I was going on and on about what a pain in the, um, "neck" this student was. I was giving examples of all the irritating things he did, and inviting my mentor to agree with me.
Instead, he said to me, "Mindy, whenever you have a student who really pushes your emotional buttons, you need to stop and take a closer look. Whatever it is that is REALLY getting to you is something that you see in yourself. In some way, this kid reminds you of something in yourself that you don't really like."
Being the terrific pupil that I was, I told my mentor that he was crazy.
This kid was nothing like me. There was nothing about me that was like him.
My mentor just laughed and told me to think about it.
I did think about it a great deal over that weekend, and before I went back to school that next Monday, I realized that my mentor was absolutely right.
The student who was getting on my nerves so much wanted to be the center of attention.
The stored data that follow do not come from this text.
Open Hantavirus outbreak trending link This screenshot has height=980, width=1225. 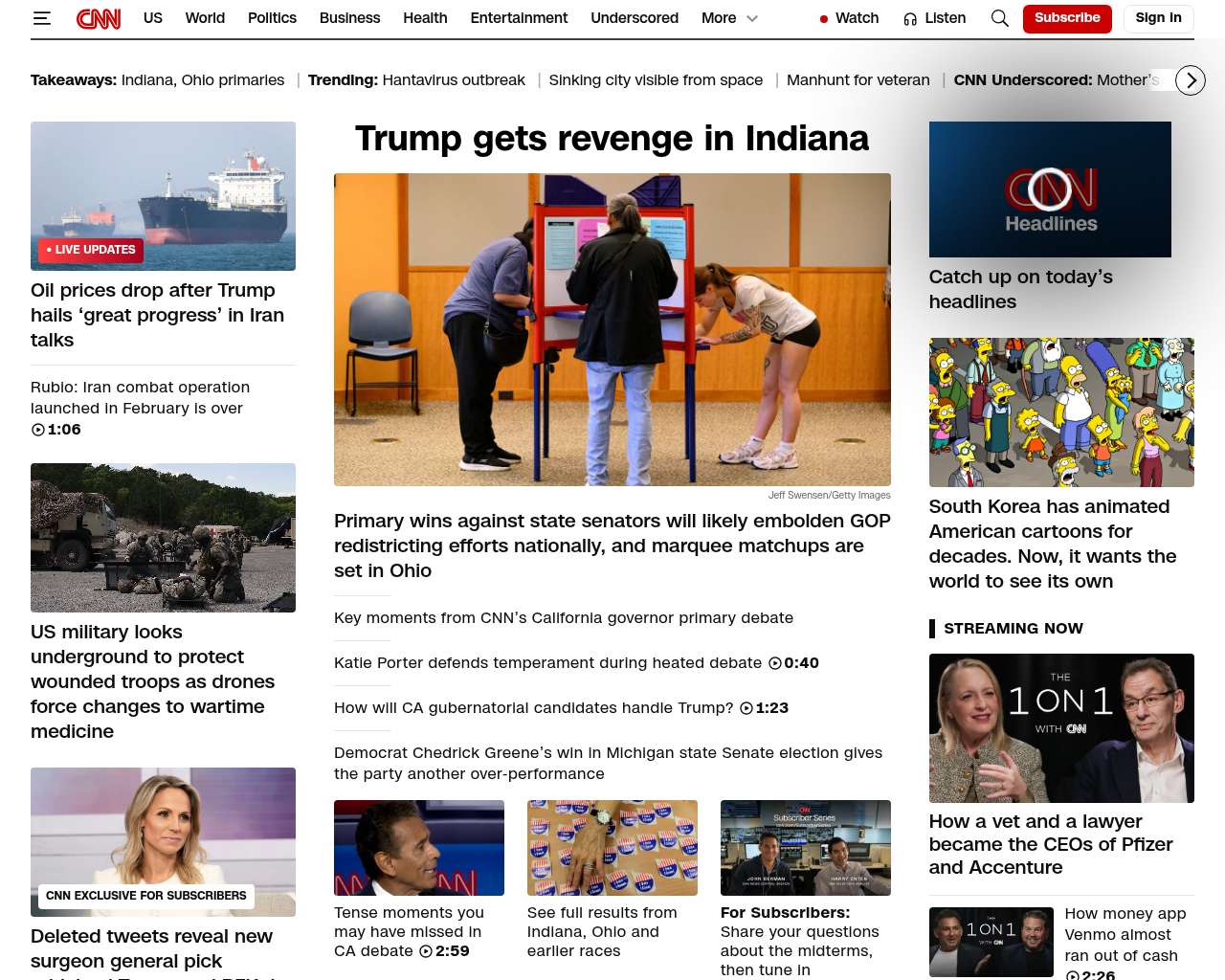[x=454, y=80]
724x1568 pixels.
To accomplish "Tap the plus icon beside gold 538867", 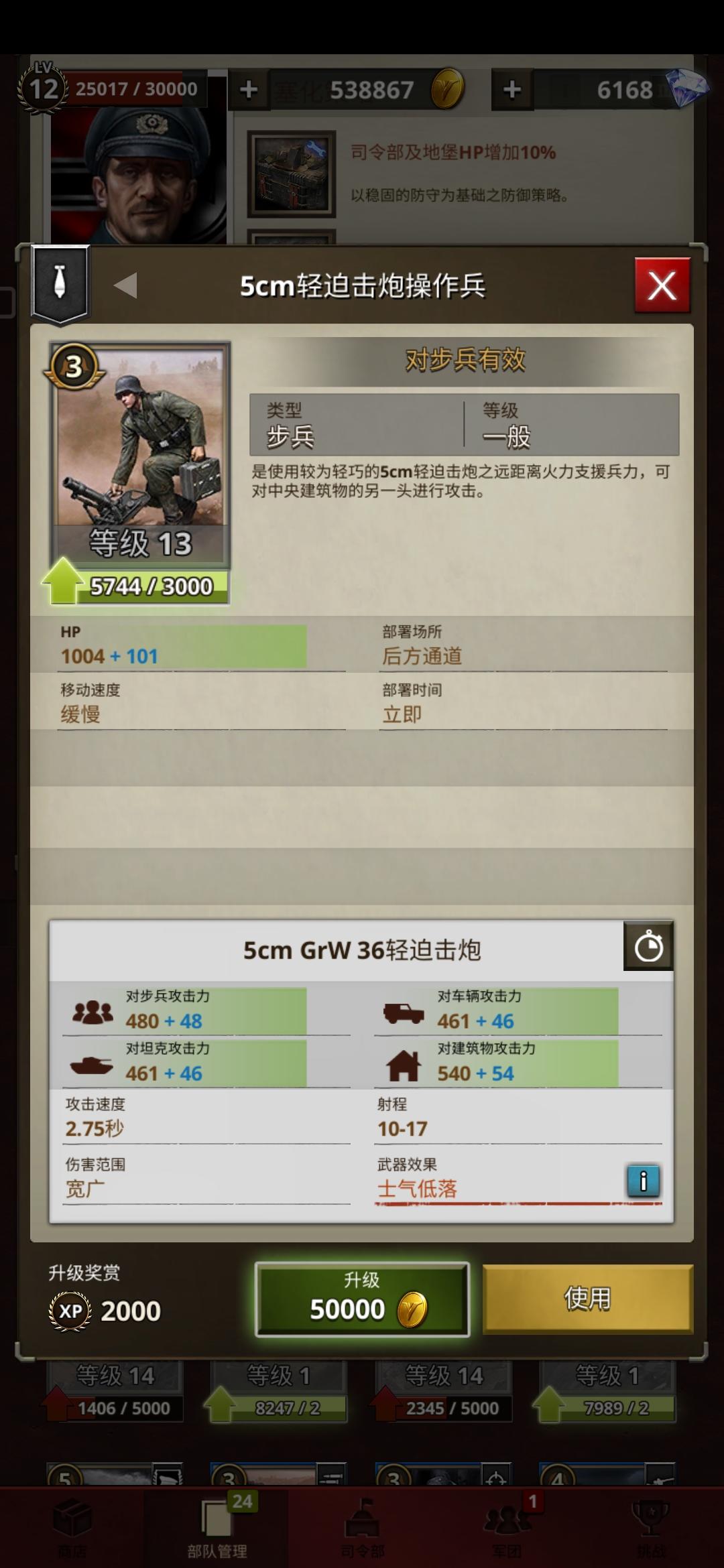I will point(249,89).
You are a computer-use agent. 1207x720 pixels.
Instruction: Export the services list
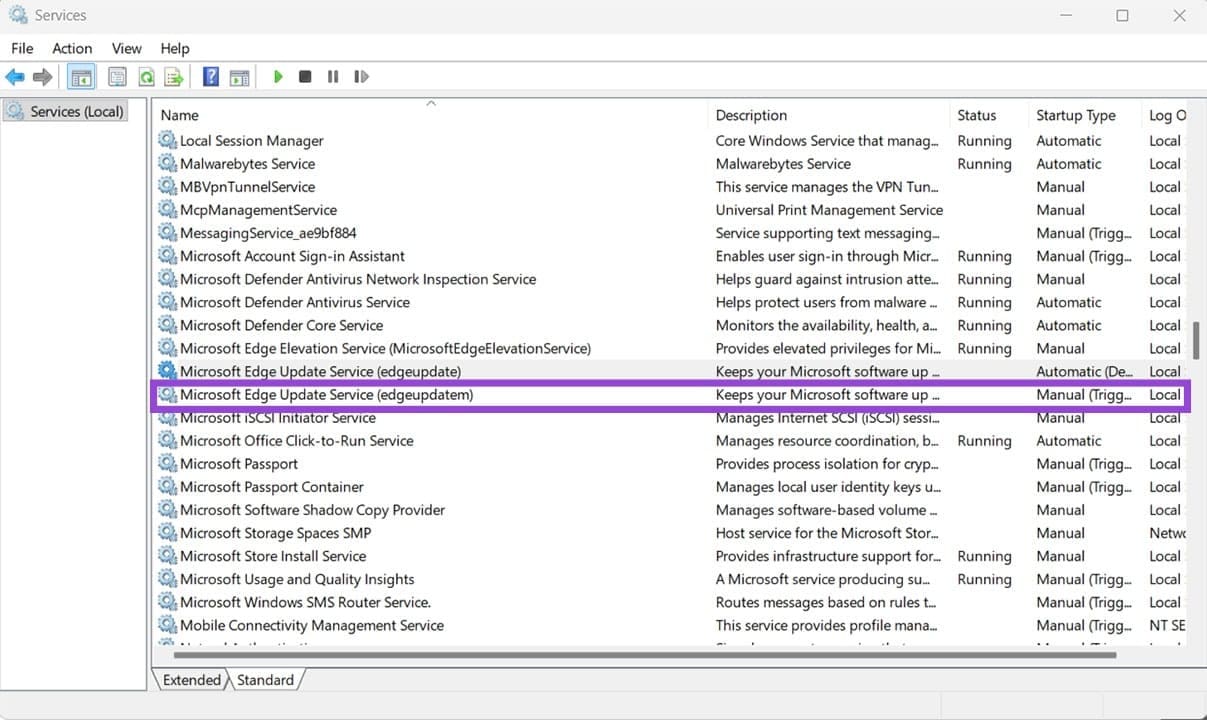(x=172, y=76)

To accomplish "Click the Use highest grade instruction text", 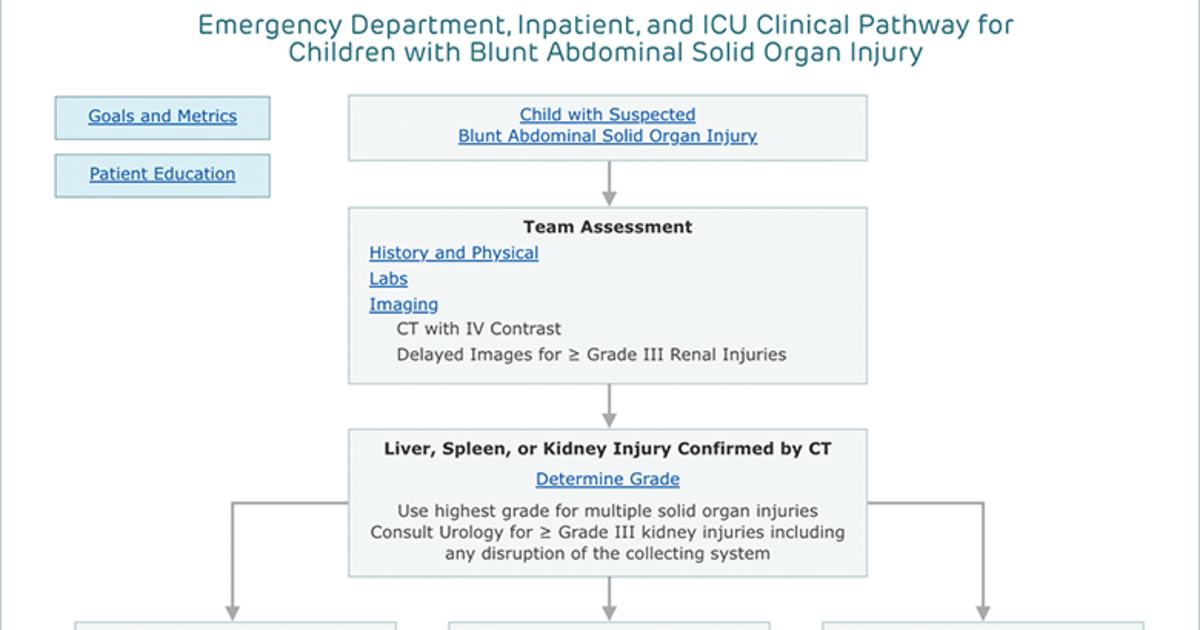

And hey, it was MY class -- I should be the center of attention!
When I had this realization, the emotional charge fell away, and I had great compassion and understanding for the student. After all, we were one and the same.
After that, I didn't behave or respond any differently than I had before I came to this understanding, but obviously I was coming from a different place because we started to get along.
More importantly, he started to learn, and he allowed me to help him grow into the person we both knew he could be.
And it was all from that realization and a shift in attitude.
The same thing happens with our clients and patients.
When I recently returned from my trip and was back in the office, I saw a name in my appointment book that made my stomach clench a bit.
This person is lovely and wonderful and complex, just as we all are, but for some reason my buttons are pushed when we work together.
The solution, of course, is to step back and ask what is being mirrored back to me about myself.
Whatever it is that's bugging me about her is actually bugging me about me.
I hate these insights so much.
But they are real and true, and allow me to come from a place of neutral, rather than a place of being irritated and annoyed.
In this case, the gal's neediness reminds me of my own neediness that I try to squash down and keep under wraps.
Just by acknowledging the quality that is being mirrored is enough to allow me to come to the session from a completely different place.
When you find yourself struggling with a particular client, step back and ask yourself: "What is it about me that I see in this person?"
Then, lovingly and gently allow the answer to come up.
And remember to give yourself as much patience and love as you give to others.
Then, feel your feet on the floor, and coming from a place of neutral, allow the session to unfold in its unique, perfect way.